**What to work on**
Copy out the part of the records that starts with the line containing "Given: Click the storage count book icon" and ends with the line containing "Open the blue", word for word, with both of those lines included.

**The records**

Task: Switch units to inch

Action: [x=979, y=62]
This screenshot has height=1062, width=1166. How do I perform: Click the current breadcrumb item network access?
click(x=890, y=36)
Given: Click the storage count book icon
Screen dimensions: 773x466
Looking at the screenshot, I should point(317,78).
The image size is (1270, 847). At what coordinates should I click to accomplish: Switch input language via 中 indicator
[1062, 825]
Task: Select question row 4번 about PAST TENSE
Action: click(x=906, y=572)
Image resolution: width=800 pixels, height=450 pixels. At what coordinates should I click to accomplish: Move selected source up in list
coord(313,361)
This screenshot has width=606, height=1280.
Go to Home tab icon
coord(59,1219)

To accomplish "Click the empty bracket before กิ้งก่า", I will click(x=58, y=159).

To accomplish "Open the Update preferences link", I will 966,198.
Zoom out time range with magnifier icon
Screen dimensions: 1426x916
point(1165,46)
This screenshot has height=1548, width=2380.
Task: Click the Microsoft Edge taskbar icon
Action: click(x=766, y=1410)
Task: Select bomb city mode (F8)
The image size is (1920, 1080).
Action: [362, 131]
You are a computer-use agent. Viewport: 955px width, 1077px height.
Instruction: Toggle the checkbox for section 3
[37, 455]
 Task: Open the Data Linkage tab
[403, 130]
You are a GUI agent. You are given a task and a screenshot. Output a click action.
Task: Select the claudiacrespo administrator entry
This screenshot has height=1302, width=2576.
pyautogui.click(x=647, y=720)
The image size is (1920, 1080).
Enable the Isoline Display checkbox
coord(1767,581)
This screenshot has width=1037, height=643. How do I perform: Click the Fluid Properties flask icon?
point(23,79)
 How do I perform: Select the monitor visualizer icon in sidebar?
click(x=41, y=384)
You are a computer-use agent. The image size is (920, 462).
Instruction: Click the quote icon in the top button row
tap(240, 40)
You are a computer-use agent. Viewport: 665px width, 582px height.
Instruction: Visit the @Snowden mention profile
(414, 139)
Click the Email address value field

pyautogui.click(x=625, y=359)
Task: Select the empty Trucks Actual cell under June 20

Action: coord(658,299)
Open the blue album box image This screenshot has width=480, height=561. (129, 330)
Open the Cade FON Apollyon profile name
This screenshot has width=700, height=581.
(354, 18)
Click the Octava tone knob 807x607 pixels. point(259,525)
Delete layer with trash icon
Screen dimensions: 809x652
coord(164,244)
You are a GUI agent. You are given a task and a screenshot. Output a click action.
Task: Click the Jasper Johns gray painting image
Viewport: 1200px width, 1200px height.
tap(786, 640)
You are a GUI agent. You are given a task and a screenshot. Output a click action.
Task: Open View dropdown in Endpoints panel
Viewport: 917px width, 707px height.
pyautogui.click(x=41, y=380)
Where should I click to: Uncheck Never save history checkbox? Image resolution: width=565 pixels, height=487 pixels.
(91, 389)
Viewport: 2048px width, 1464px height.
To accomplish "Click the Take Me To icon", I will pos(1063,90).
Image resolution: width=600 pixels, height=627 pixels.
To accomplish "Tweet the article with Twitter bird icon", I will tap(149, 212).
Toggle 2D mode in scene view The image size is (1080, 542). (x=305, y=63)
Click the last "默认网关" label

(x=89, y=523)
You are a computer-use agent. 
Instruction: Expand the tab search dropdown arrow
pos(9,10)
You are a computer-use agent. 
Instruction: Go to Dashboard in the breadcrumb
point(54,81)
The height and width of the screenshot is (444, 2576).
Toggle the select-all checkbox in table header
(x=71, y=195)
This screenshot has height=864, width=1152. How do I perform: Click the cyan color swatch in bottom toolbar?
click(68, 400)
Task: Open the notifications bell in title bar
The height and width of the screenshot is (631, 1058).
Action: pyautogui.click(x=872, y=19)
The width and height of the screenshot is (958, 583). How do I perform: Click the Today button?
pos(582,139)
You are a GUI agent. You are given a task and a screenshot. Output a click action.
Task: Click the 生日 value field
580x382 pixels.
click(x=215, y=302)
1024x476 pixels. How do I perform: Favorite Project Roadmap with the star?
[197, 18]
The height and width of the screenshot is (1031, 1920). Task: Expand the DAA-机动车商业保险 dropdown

**Task output**
Given: Click the storage count book icon
Screen dimensions: 773x466
Looking at the screenshot, I should point(317,78).
The image size is (1270, 847). At what coordinates should I click to accomplish: Switch input language via 中 indicator
[1062, 825]
Task: Select question row 4번 about PAST TENSE
Action: click(x=906, y=572)
Image resolution: width=800 pixels, height=450 pixels. At what coordinates should I click to accomplish: Move selected source up in list
coord(313,361)
This screenshot has width=606, height=1280.
Go to Home tab icon
coord(59,1219)

To accomplish "Click the empty bracket before กิ้งก่า", I will click(x=58, y=159).

To accomplish "Open the Update preferences link", I will 966,198.
Zoom out time range with magnifier icon
Screen dimensions: 1426x916
point(1165,46)
This screenshot has height=1548, width=2380.
Task: Click the Microsoft Edge taskbar icon
Action: click(x=766, y=1410)
Task: Select bomb city mode (F8)
The image size is (1920, 1080).
Action: [362, 131]
You are a computer-use agent. Viewport: 955px width, 1077px height.
Instruction: Toggle the checkbox for section 3
[37, 455]
 Task: Open the Data Linkage tab
[403, 130]
You are a GUI agent. You are given a task and a screenshot. Output a click action.
Task: Select the claudiacrespo administrator entry
This screenshot has height=1302, width=2576.
pyautogui.click(x=647, y=720)
The image size is (1920, 1080).
Enable the Isoline Display checkbox
coord(1767,581)
This screenshot has width=1037, height=643. How do I perform: Click the Fluid Properties flask icon?
point(23,79)
 How do I perform: Select the monitor visualizer icon in sidebar?
click(x=41, y=384)
You are a computer-use agent. The image size is (920, 462).
Instruction: Click the quote icon in the top button row
tap(240, 40)
You are a computer-use agent. Viewport: 665px width, 582px height.
Instruction: Visit the @Snowden mention profile
(414, 139)
Click the Email address value field

pyautogui.click(x=625, y=359)
Task: Select the empty Trucks Actual cell under June 20

Action: coord(658,299)
Open the blue album box image This screenshot has width=480, height=561. (129, 330)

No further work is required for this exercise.